[Aim of the exercise]: Every record must come back unchanged, apart from the pictures, which are dropped.

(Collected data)
☆ ☆ ☆ ☆ ☆

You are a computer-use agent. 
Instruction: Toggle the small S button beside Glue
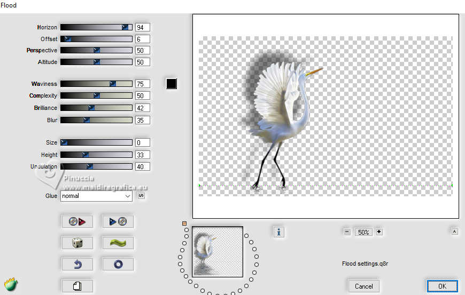[x=142, y=196]

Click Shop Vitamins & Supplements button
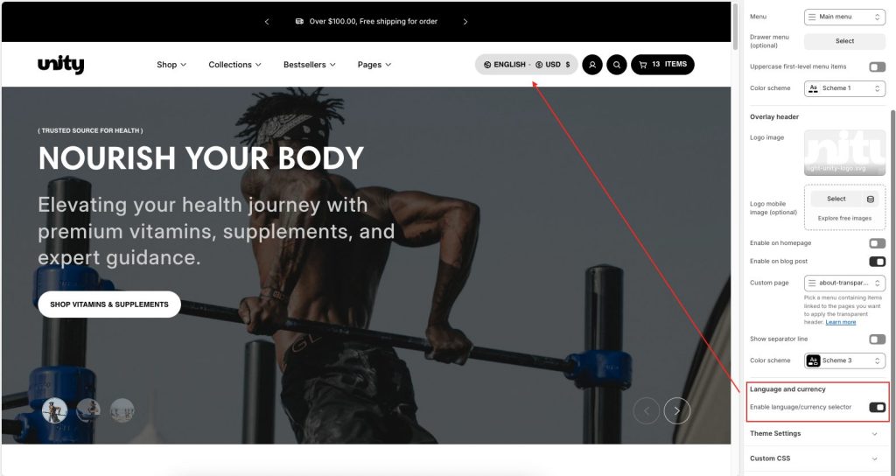click(109, 305)
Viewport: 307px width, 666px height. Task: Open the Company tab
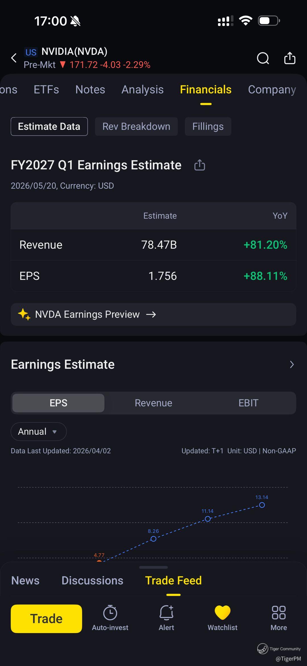point(272,90)
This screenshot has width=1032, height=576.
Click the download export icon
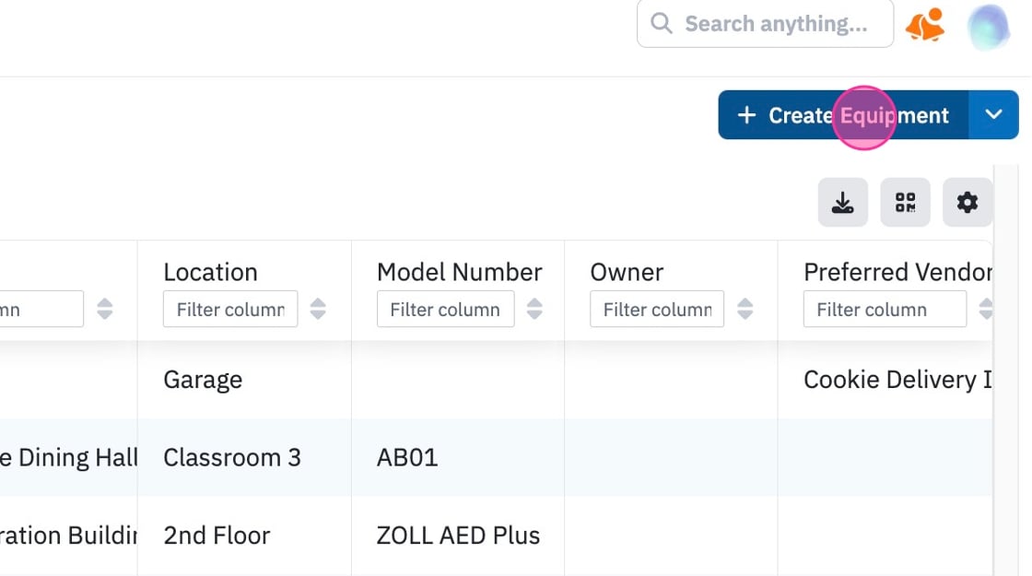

☆ ☆ ☆ ☆ ☆

[Answer for this exercise]:
You are a computer-use agent. 
Instruction: Toggle the small S button beside Glue
[x=142, y=196]

Click Shop Vitamins & Supplements button
click(109, 305)
Viewport: 307px width, 666px height. Task: Open the Company tab
point(272,90)
This screenshot has width=1032, height=576.
Click the download export icon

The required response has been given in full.